Mismanaged Millions: How Maricopa County Diverted $163 Million in Reform Funds

Mismanaged Millions: How Maricopa County Diverted $163 Million in Reform Funds

2026-05-22 politics

Phoenix, Thursday, 21 May 2026.
An audit reveals the Maricopa County Sheriff’s Office misspent $163 million—72% of its racial profiling reform budget—on unrelated expenses like golf carts and horse training.

The Cost of Compliance: Unpacking the Audit

The origins of this financial entanglement date back to 2013, when a federal judge determined that the Maricopa County Sheriff’s Office, then under the direction of Sheriff Joe Arpaio, systematically violated the constitutional rights of Latino drivers [1]. This landmark ruling necessitated comprehensive, court-ordered reforms to eradicate racial profiling within the department [1]. Since the inception of the resulting Melendres v. Arpaio settlement, Maricopa County officials have approved a total of $353 million in related compliance spending [1]. However, a meticulous audit examining a 10-year period of these expenditures has exposed a severe disconnect between the intended reforms and the department’s actual financial practices [1].

Questionable Expenditures and Misallocations

A granular review of the diverted funds reveals a pattern of utilizing reform budgets to subsidize standard operational and luxury expenses. The largest discrepancy involved personnel costs; between 2014 and 2024, the sheriff’s office misattributed approximately $144 million in staffing expenses to the settlement [1]. Beyond payroll, the audit highlighted several highly irregular purchases. In June 2019, the department spent $11,800 on a golf cart to shuttle employees, and between fiscal years 2020 and 2024, it charged $7,670 for cable television subscriptions completely unrelated to the settlement’s objectives [1]. Furthermore, in May 2022, the sheriff’s office began expensing routine car washes to the Melendres fund, accumulating $3,259 in charges without proper justification [1]. The financial mismanagement extended to the department’s facilities as well, with $1.5 million spent in July 2024 to refurbish new offices for the Professional Standards Bureau after it was relocated for the second time in less than a decade [1].

Political Pushback and Future Implications

The fallout from these audit findings has intensified ongoing partisan disputes over local government spending and federal oversight.

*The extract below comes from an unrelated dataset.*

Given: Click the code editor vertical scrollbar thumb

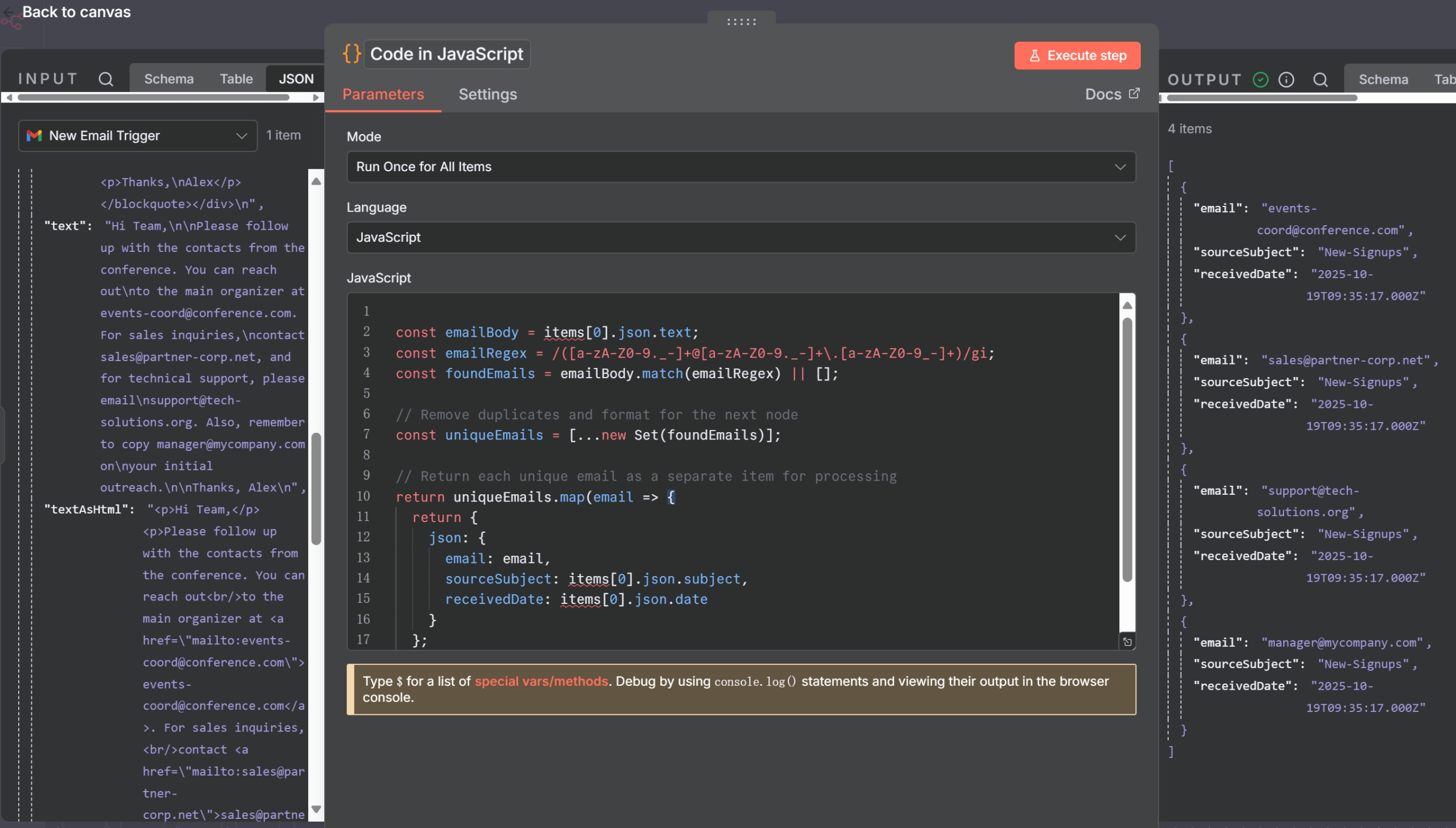Looking at the screenshot, I should pos(1127,449).
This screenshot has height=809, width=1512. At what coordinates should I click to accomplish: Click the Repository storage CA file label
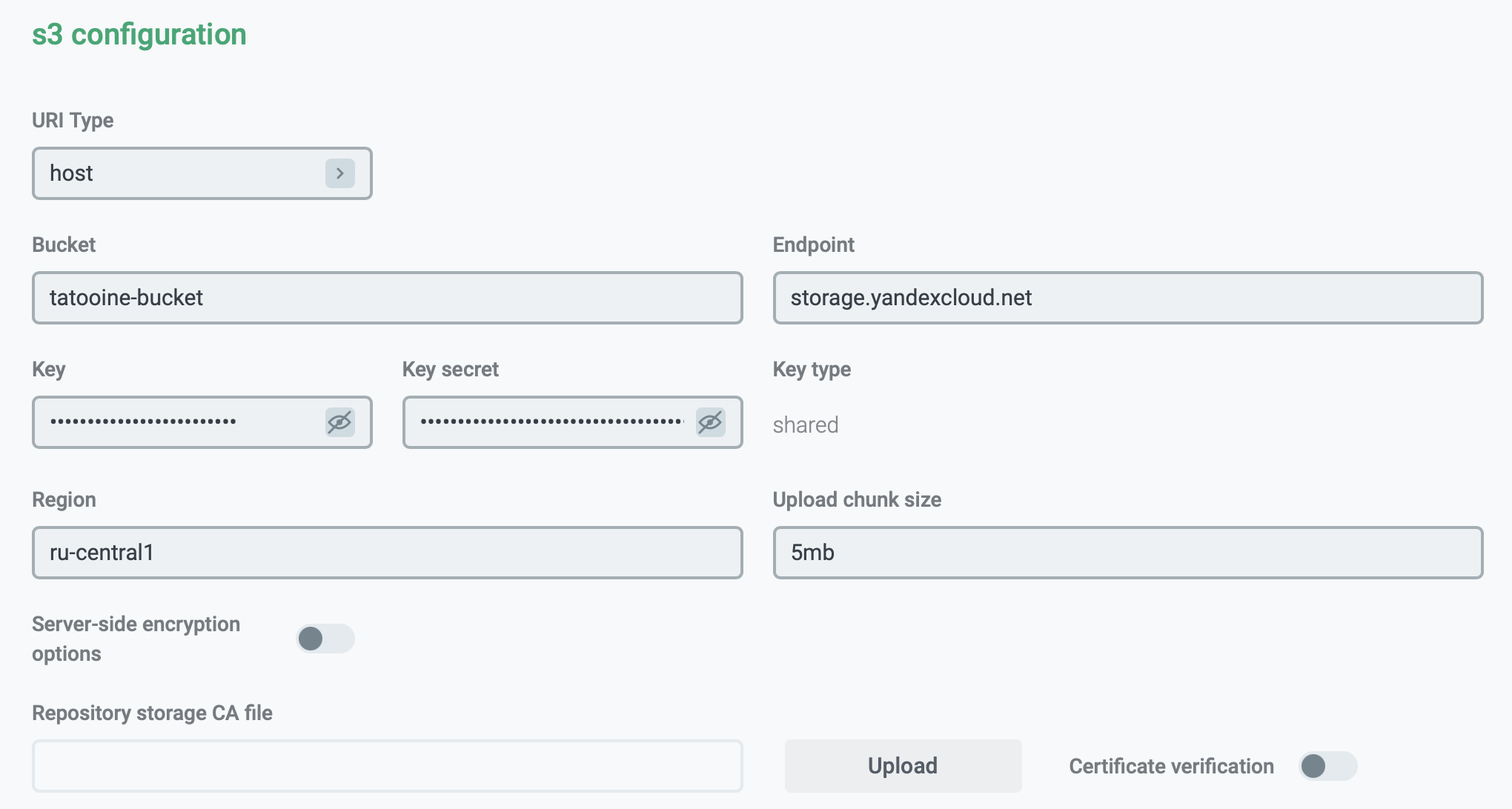(x=152, y=713)
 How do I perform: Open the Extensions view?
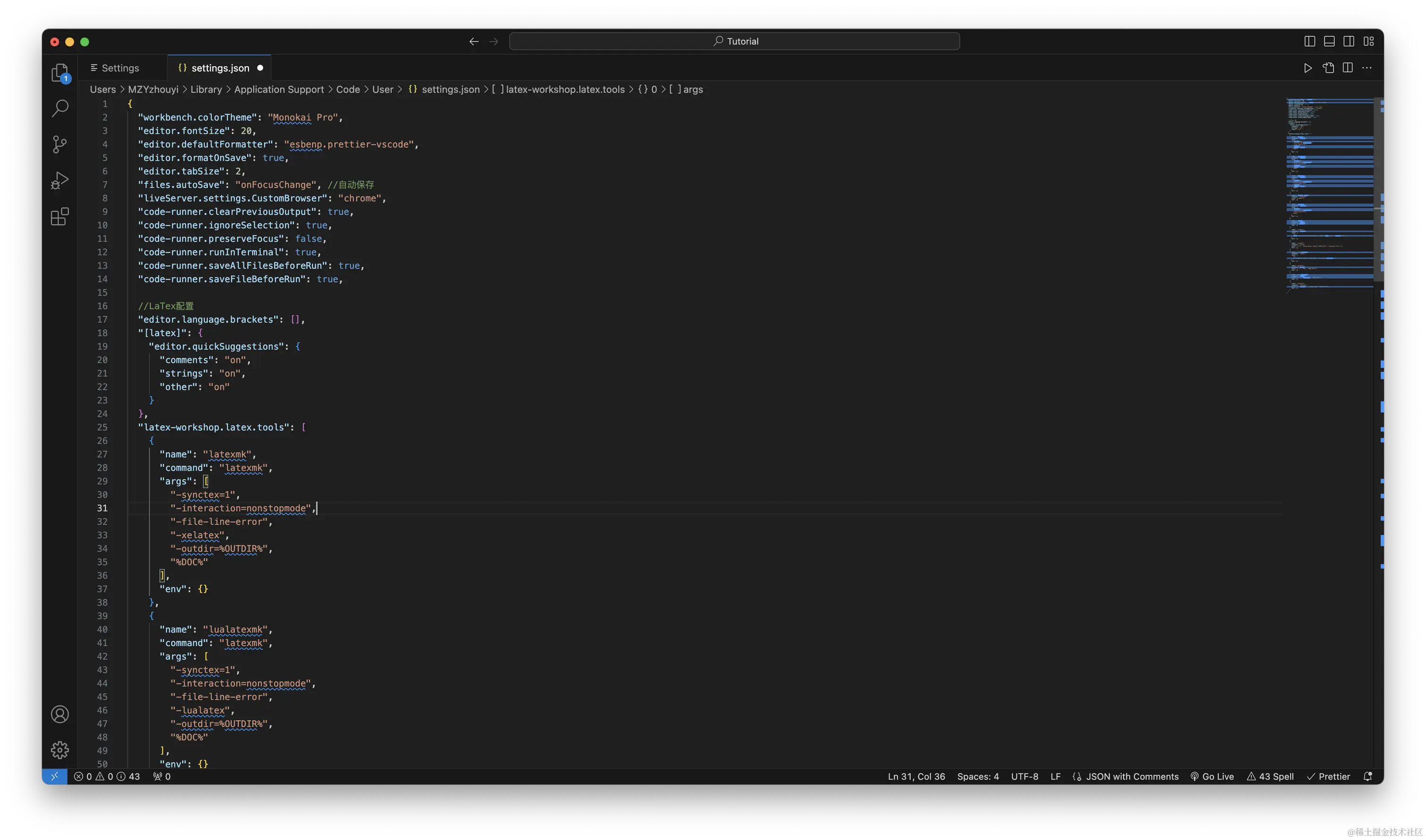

Current Sheriff Jerry Sheridan, alongside Republican members of the county’s Board of Supervisors, is actively campaigning to terminate the Melendres v. Arpaio settlement, utilizing the inflated, misattributed costs as a primary argument that the reforms are too expensive [1]. Republican Supervisor Debbie Lesko has openly criticized the ongoing oversight, describing it as a “huge expense to the Maricopa County taxpayers” and arguing that the federal court continually changes its orders to “move the goalposts” [1]. This sentiment reflects a broader strategy among local conservative leaders to curtail federal intervention in county law enforcement operations [GPT].